The Stepmother: A Novel
by Carrie Adams
Bea and Jimmy have a great relationship. They have three beautiful daughters ages 8, 9, and 14, and always seem to be there for each other. Also, they separated four years ago and divorced two years ago. Bea and Jimmy are the poster children for amicable divorce--that is until the day that Bea realizes that she's fallen back in love with her ex-husband. Coincidentally, it's the same day Jimmy tells her, "I've met someone."
That someone is Tessa King. Now, can I just stop right here and say that this is the second book in a row that I've read, and haven't realized it was a sequel until it was far too late to do anything about it. So, FYI, Tessa King is the protagonist of Adams' debut novel, The Godmother. It might have been nice to have known of her single girl looking-for-love back story, but truthfully I don't believe it's necessary to have read the first novel.
As I was saying, Tessa is introduced more than 60 pages in, which gave us plenty of time to really get to know Bea and Jimmy and see all that is good about their relationship. The first four chapters are all told from Bea's point of view, and I was rooting for her. Then, amazingly, the next several chapters were told from Tessa's point of view and I truly empathized with her! The novel switched POV between the two women every several chapters, and my allegiances continued to switch back and forth throughout the novel--through not strictly based on who was currently narrating. Sometimes I felt the most for Jimmy (or James, as Tessa calls him) and sometimes for the kids.

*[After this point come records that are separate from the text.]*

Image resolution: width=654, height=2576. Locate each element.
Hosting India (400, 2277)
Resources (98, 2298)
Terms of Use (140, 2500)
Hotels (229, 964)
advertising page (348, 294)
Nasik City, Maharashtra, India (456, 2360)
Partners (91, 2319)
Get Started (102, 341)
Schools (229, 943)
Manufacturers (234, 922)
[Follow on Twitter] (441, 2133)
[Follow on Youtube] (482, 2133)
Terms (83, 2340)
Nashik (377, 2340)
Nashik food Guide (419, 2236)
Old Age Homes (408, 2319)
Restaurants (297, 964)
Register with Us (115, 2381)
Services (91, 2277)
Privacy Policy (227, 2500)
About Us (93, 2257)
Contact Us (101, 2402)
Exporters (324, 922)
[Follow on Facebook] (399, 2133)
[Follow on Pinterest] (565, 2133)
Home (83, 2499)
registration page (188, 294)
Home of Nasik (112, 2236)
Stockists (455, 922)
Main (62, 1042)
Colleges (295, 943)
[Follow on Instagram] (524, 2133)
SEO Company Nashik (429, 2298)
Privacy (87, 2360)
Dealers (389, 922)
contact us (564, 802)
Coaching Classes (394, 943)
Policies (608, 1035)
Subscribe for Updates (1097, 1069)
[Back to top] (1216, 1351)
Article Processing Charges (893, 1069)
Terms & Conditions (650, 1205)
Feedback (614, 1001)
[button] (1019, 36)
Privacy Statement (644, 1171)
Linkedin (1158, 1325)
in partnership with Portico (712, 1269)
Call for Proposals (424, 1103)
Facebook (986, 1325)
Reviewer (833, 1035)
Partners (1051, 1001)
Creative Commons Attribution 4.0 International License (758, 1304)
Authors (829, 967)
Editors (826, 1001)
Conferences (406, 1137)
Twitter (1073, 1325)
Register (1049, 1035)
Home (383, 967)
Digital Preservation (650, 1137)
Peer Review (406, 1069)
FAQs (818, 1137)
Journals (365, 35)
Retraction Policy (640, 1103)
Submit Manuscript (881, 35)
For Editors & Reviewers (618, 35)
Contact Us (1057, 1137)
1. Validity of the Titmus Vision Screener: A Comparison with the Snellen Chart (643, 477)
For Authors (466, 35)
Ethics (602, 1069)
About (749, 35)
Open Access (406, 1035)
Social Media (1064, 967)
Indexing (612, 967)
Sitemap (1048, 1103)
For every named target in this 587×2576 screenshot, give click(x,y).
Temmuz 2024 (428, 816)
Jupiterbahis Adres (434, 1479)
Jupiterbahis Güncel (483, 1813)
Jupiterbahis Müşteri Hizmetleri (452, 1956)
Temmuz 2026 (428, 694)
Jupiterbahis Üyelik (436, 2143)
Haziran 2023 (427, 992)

The point is, Carrie Adams did a terrific job of making these characters seem real and empathetic. Love triangles and modern family life are painful. I could really appreciate this difficult situation from all sides. I don't have to give a detailed synopsis of struggles with an unruly teenager, or family dysfunction, or second thoughts. I don't want to tell you the ups and downs these people go through. You'll want to experience that on your own. There's a lot of drama--which might stretch some readers' credulity--but it's no worse than what I've heard from people in real life.
Adams' writing is fine. I don't know that the London setting was integral to the story, but American readers may experience slight confusion over some references or slang. It's nothing too impenetrable. Overall, The Stepmother is an engaging family drama that occasionally veers towards melodrama. In a story like this not every character can live happily ever after, but as a man once said, "All's well that ends well."